--- Exercise description ---
Copies of all lines containing the string "agent" are needed from the data below.

--- Records for this exercise ---
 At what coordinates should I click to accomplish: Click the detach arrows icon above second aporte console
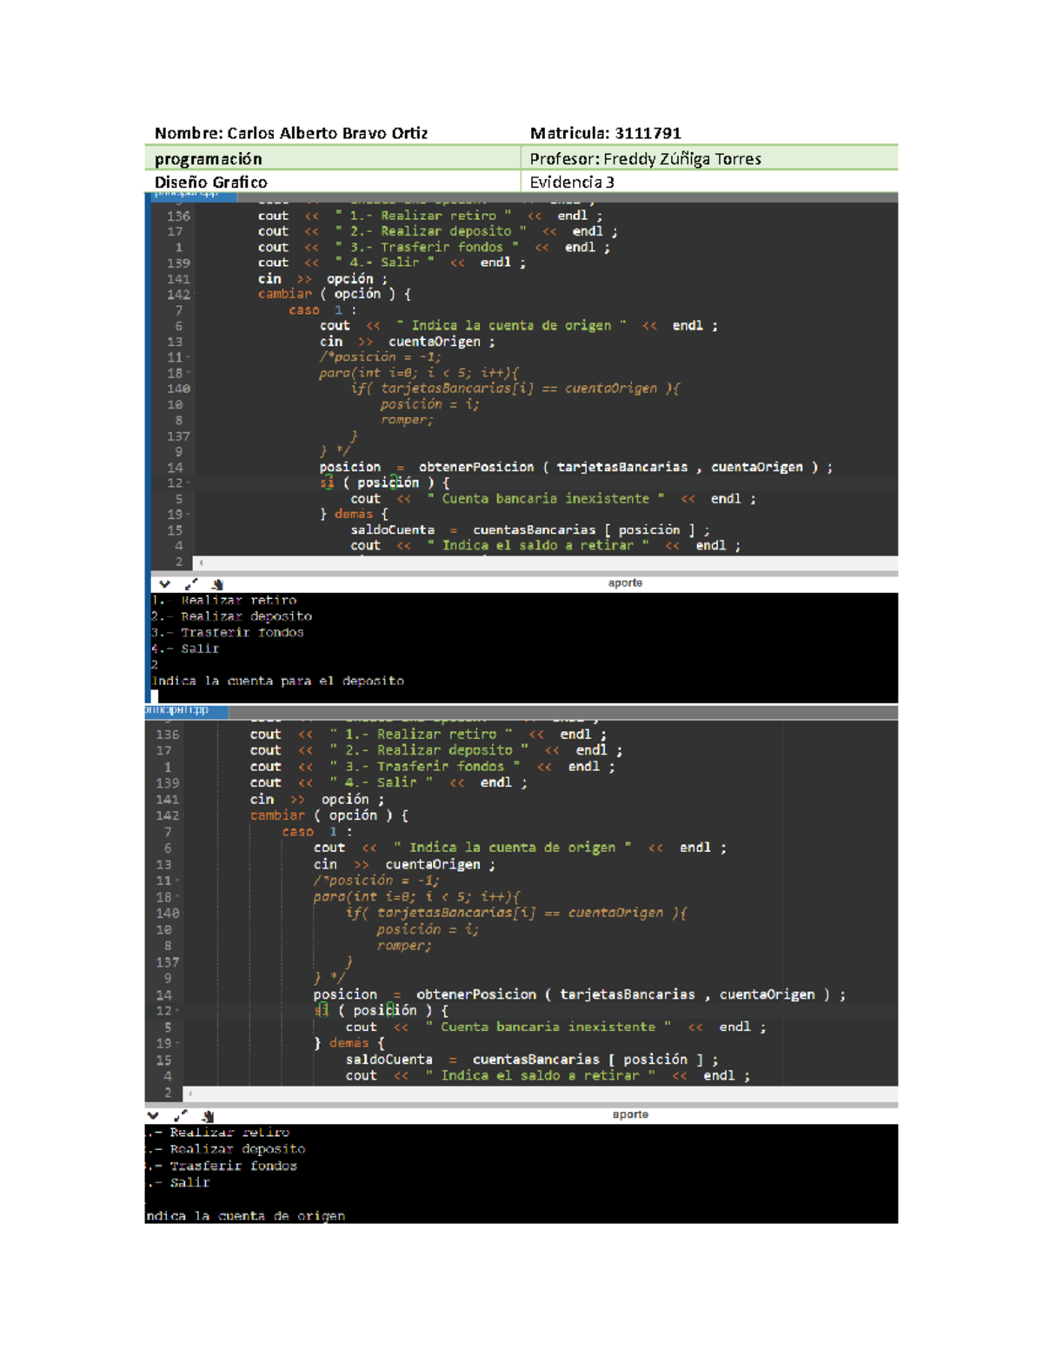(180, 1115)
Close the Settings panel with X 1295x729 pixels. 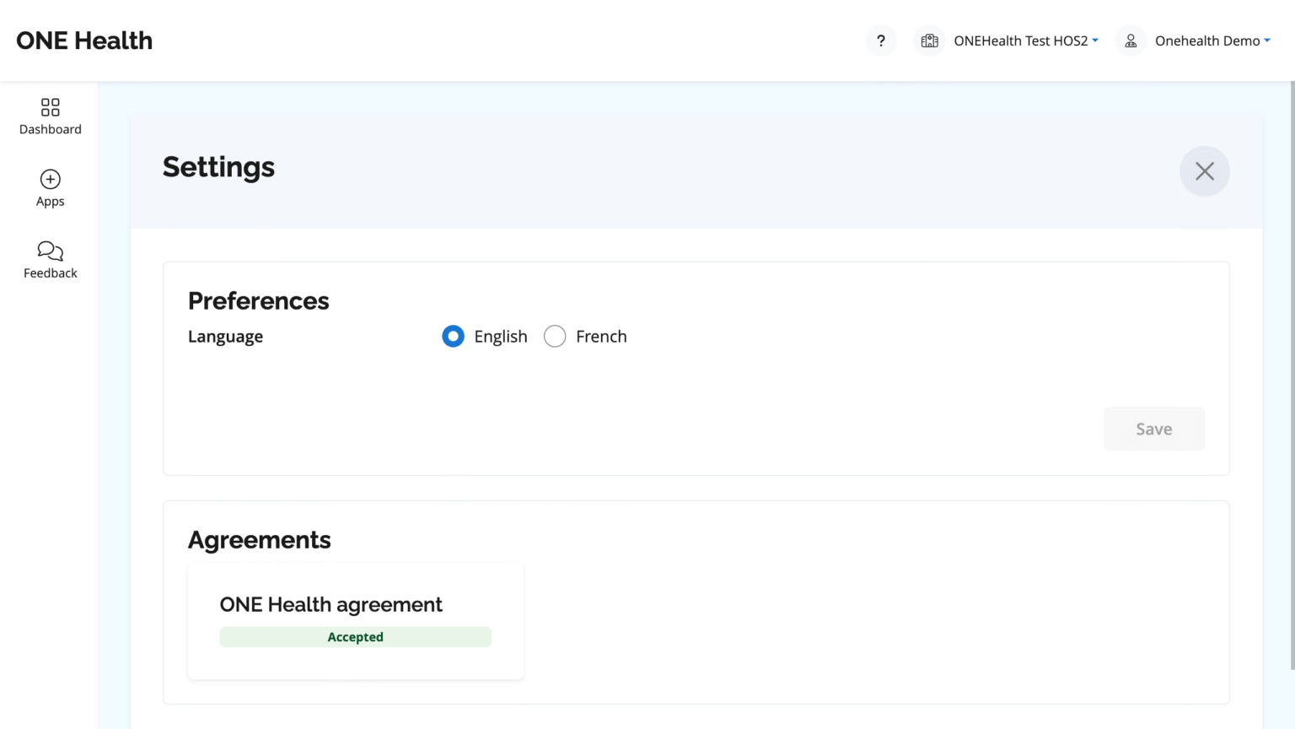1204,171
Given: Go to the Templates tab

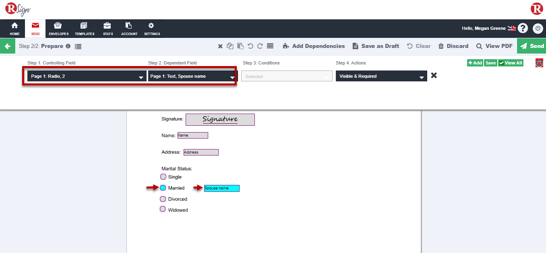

==

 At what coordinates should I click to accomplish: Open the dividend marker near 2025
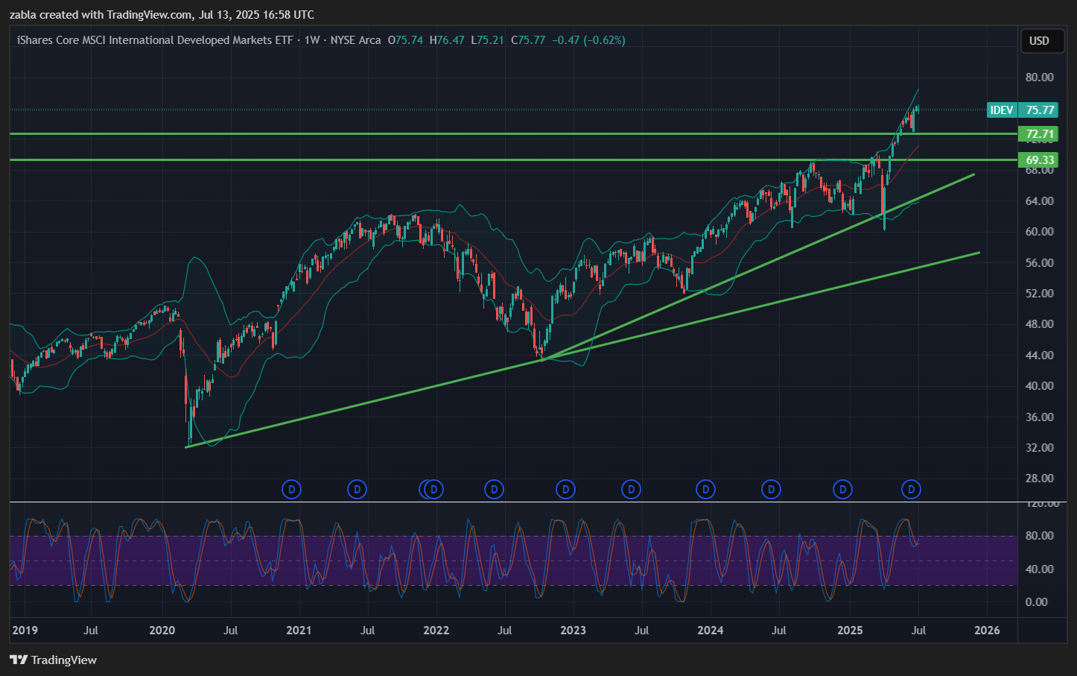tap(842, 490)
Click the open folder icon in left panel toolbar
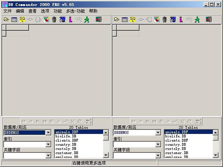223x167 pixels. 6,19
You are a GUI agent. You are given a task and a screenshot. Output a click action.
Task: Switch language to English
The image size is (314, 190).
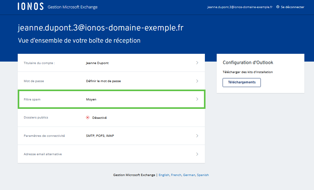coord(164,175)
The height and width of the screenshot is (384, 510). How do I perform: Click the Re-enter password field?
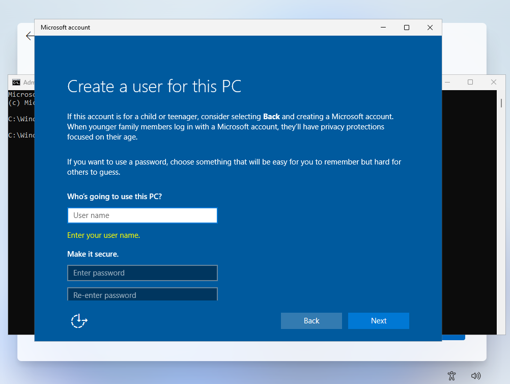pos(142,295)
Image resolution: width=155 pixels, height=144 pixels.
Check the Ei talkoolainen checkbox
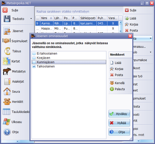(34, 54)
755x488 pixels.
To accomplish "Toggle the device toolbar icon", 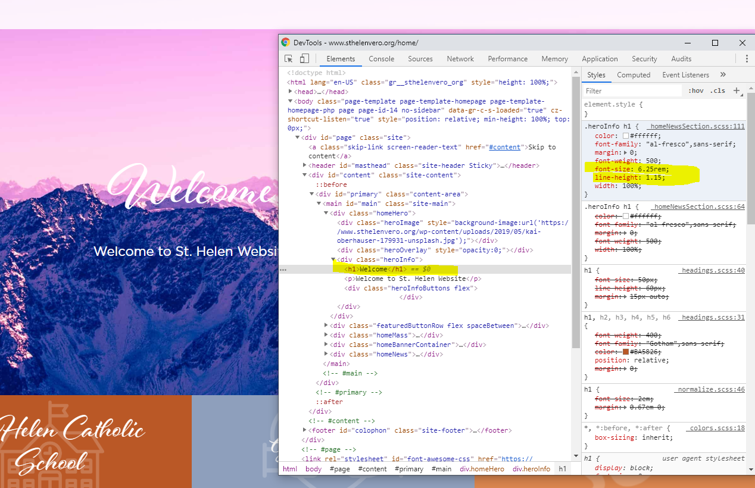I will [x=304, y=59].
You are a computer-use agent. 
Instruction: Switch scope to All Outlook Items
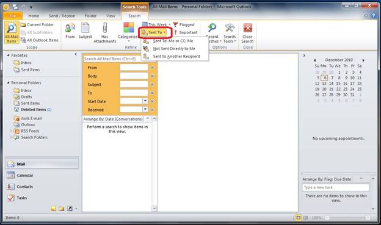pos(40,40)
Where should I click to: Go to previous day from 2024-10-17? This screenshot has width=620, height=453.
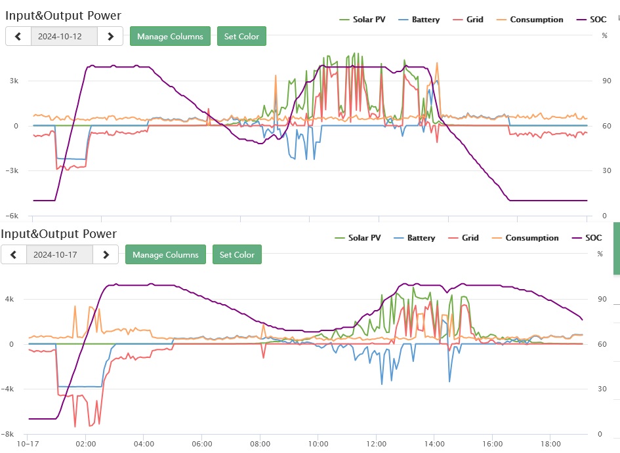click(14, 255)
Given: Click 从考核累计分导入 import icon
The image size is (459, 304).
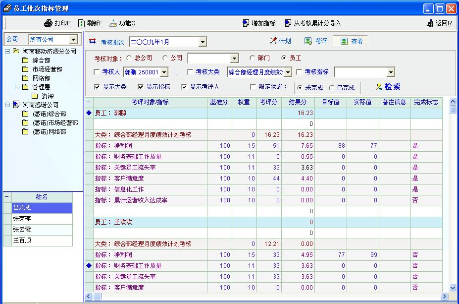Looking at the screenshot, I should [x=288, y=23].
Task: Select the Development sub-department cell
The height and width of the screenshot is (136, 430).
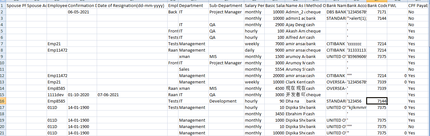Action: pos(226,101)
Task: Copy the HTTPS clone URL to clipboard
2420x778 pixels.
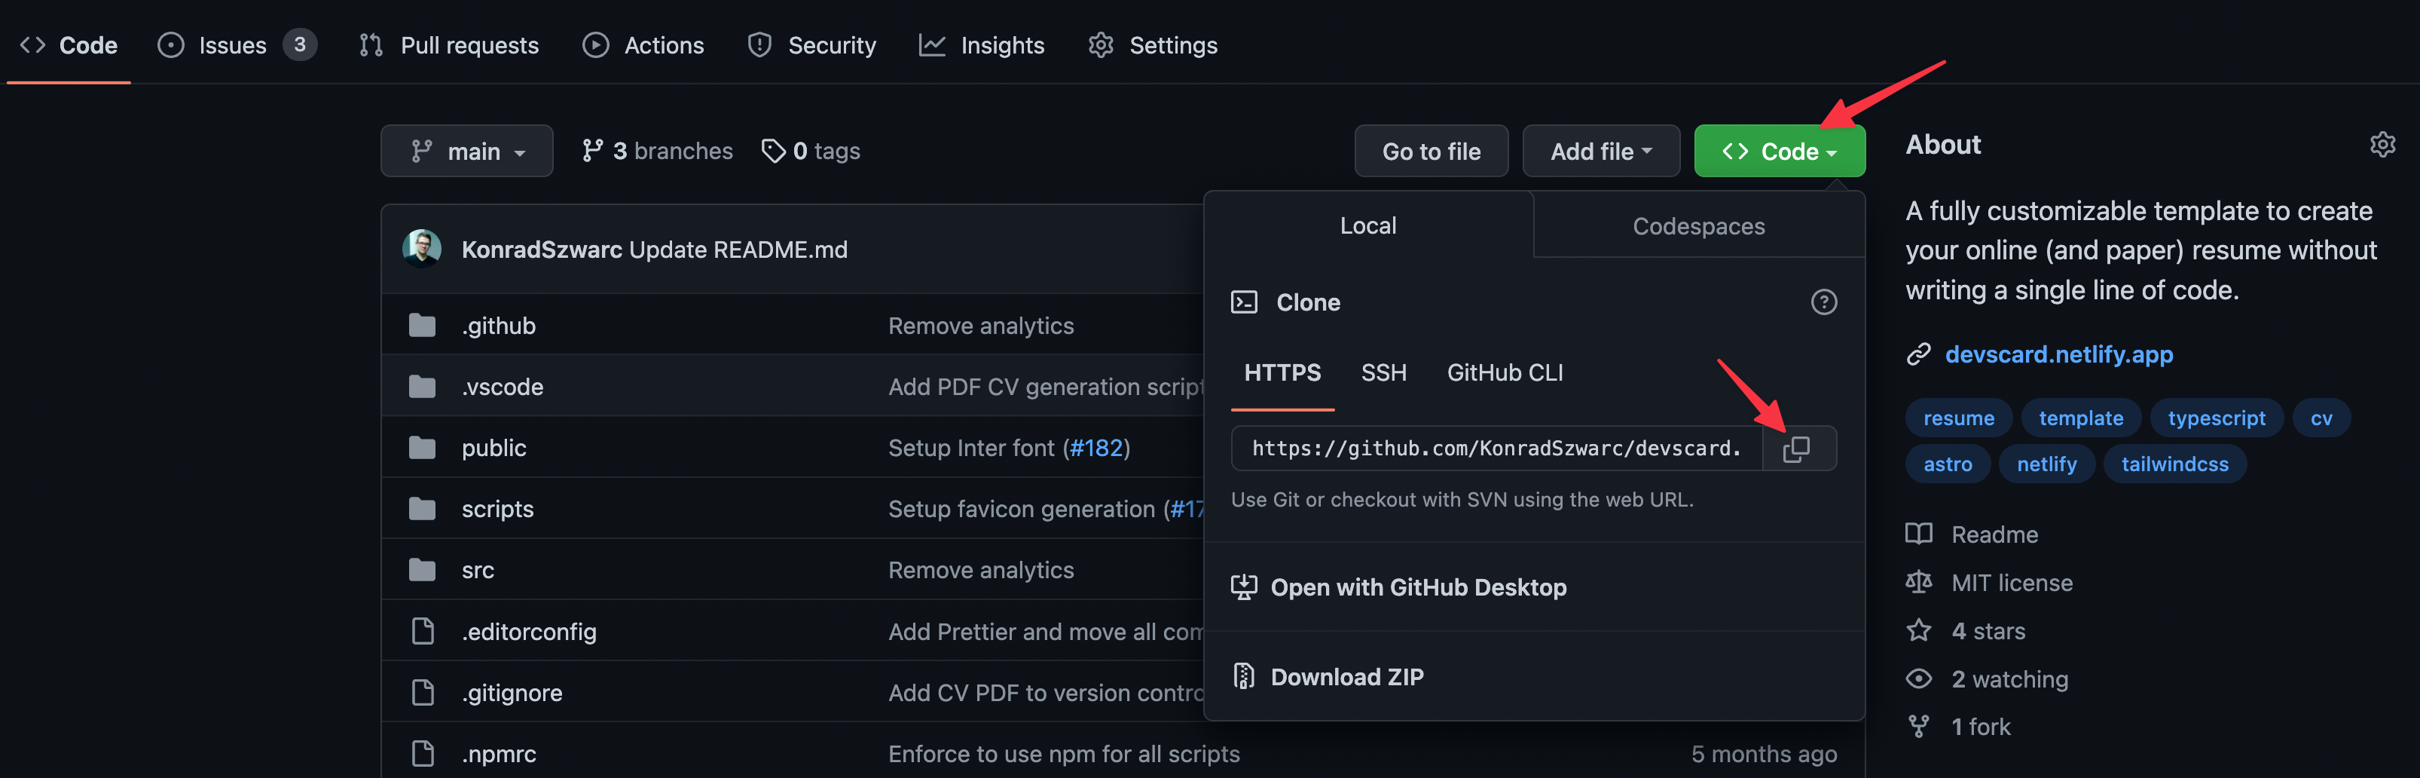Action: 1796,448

--- Expected answer ---
You are a GUI agent. You are given a task and a screenshot. Output a click action.
You are a computer-use agent. 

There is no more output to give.